Lista Przebojów Programu Trzeciego (the Radio Three Chart, LP3) is the oldest and the longest-running music chart in Poland. Aired by Polskie Radio Program III, a division of the Polskie Radio public broadcaster, the list has been broadcast weekly since 24 April 1982 until 15 May 2020 after 1998 airings. Initially hosted by Marek Niedźwiecki, since 2010 the hosting duties have been alternated by Niedźwiecki and Piotr Baron.

== History ==
Although Poland in the 1970s and 1980s had been deeply behind the Iron Curtain, its music scene was far from closed to outside influence. Foreign music arrived in Poland through a variety of channels, including the direct import of records by people who were permitted to cross the borders and through foreign radio stations available in Poland (such as Radio Luxemburg and the Polish section of the Radio Free Europe). Moreover, the contemporary Polish copyright laws were more liberal than those in non-Soviet-controlled countries and copyright infringements were usually not penalized. Because of that various western artists gained popularity in Poland regardless of the fact that their records were never officially released in Poland or even approved by the censorship office.

At that time Radio 3 was one of the few radio stations in Poland airing both foreign music and Polish music not officially supported by the authorities. The latter category included domestic rock artists, electronic music, sung poetry and many other genres looked down upon by the authorities. Because of that Radio 3 gained wide popularity, especially among the younger generations of Poles.
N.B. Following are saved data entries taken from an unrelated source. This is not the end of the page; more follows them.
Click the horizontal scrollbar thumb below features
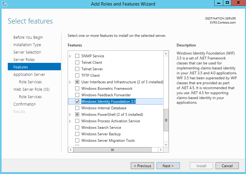Image resolution: width=246 pixels, height=174 pixels. (x=112, y=150)
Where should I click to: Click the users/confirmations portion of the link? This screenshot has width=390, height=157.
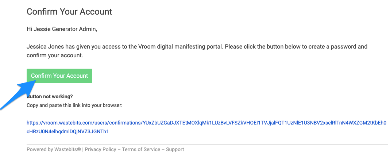point(117,123)

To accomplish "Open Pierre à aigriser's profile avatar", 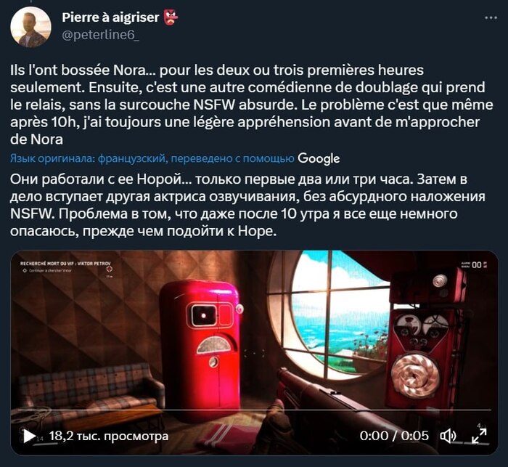I will tap(30, 27).
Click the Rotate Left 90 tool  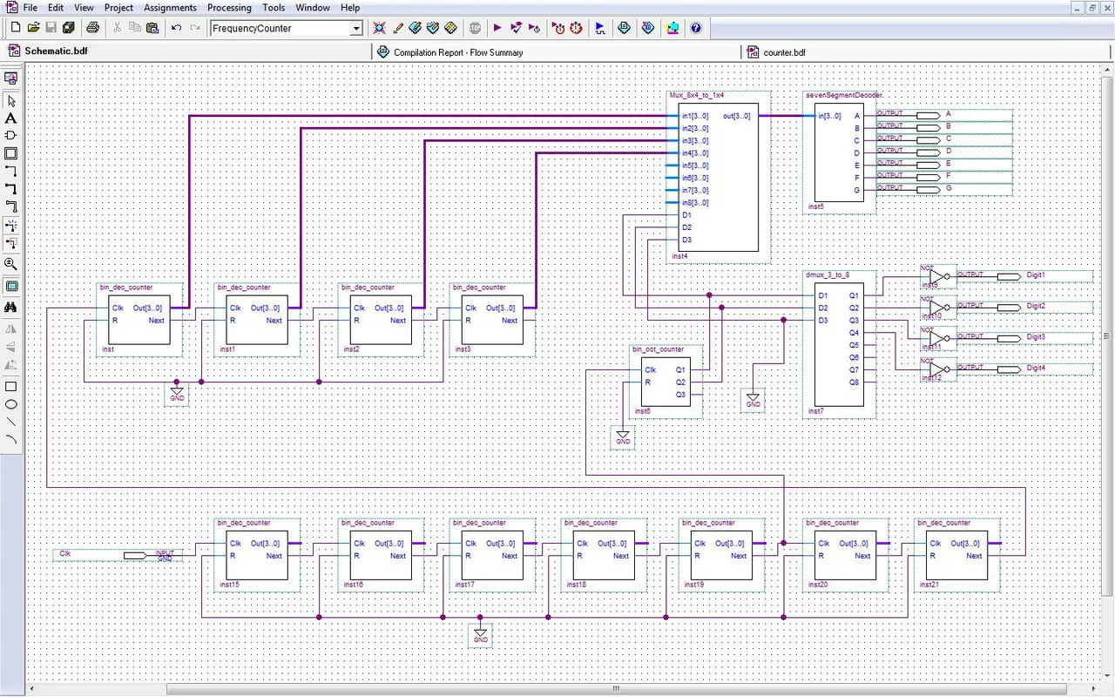point(11,366)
The first list was compiled and aired by Marek Niedźwiecki on 24 April 1982, with the top three songs being "I'll Find My Way Home" by Jon and Vangelis, "O! Nie rób tyle hałasu" by Maanam and "For Those About to Rock (We Salute You)" by AC/DC. Since then the list has been compiled and aired weekly, initially on Saturdays between 20:00 and 22:00. Since September 1989 (list #395) the list was extended to four hours (18:00–22:00). A year later (list #475) it was moved to the Friday 19:00–22:00 slot. Between 2007 and 2010 it was briefly moved back to Saturday evenings, only to be returned to the previous Friday evening slots in April 2010.

Every person is allowed to vote for up to ten songs. Initially (until April 1996) the votes had to be mailed to the radio station for compiling or the audience had to call the station and dictate the names of the songs. Since then voting by Internet (initially a BBS site, then a www site) is the main means of voting.

Since the late 1980s every weekly broadcast is accompanied by a short correspondence from the Netherlands (by Alina Dragan) and the United States (Wojciech Żórniak, Voice of America), with reports on the latest European Hot 100 Singles, Dutch Top 40 and the Top 10 of the Billboard Hot 100.

The chart gained a large fan following, with a busy internet forum and fan-made Internet Archive of the List of Hits, presenting all charts so far, with all songs and their respective places. On 11 November 2010, the fans of Radio Three chose the chart as the most popular Radio Three programme in its history.

== Voting ==
Initially, one vote for a Polish-language song and one for a foreign one were permitted, but soon the limit was extended and now every voter can choose up to ten songs in no particular order. The eligible songs are those that were aired by Radio 3 at least once.

The list, variously compiled into a Top 20, 30, 40 or 50, is divided into two parts. The lower, for ranks between 31 and 50 (As of 2013), are called the waiting room (poczekalnia). Songs in the waiting room are traditionally not aired in full and are often only mentioned by their title and the chart rank during the weekly broadcast. The top 30 songs have more chances of being aired in full.